Directions for this task: Could you rewrite the records from the line with "Where should I" on through the end of the records, changing "Facebook" to "Instagram", keeping everything else the same, and leaving out the pictures?

Input material:

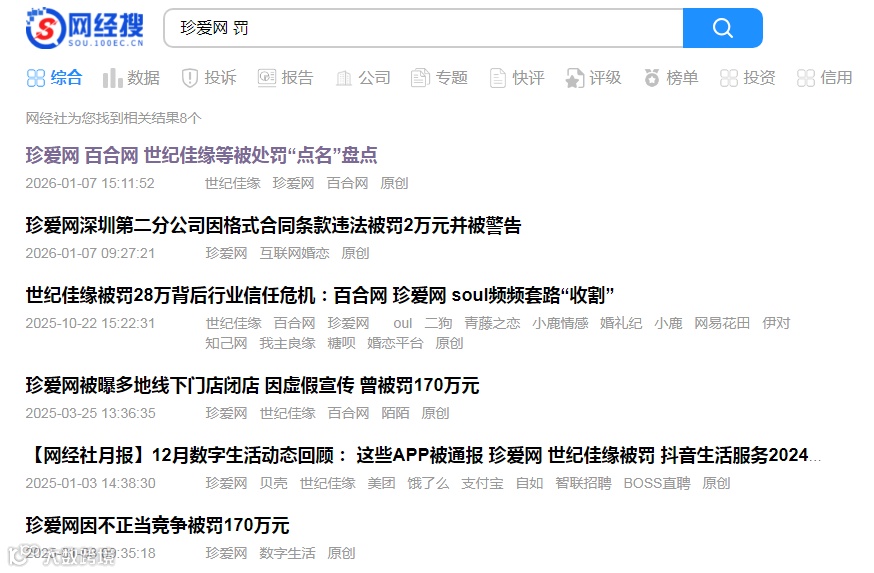Open the 报告 document icon
Image resolution: width=874 pixels, height=573 pixels.
point(267,77)
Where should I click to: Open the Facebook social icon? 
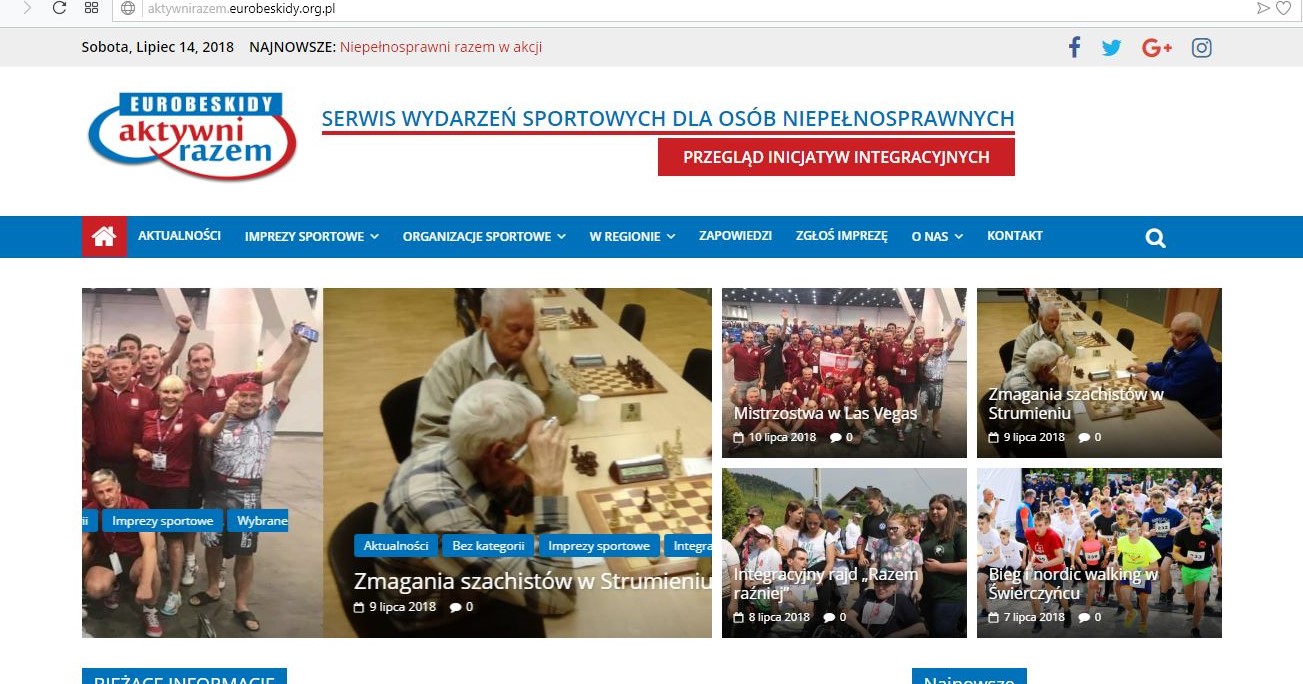1074,47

Worked solution:
Where should I click to: Open the Instagram social icon? 
1074,47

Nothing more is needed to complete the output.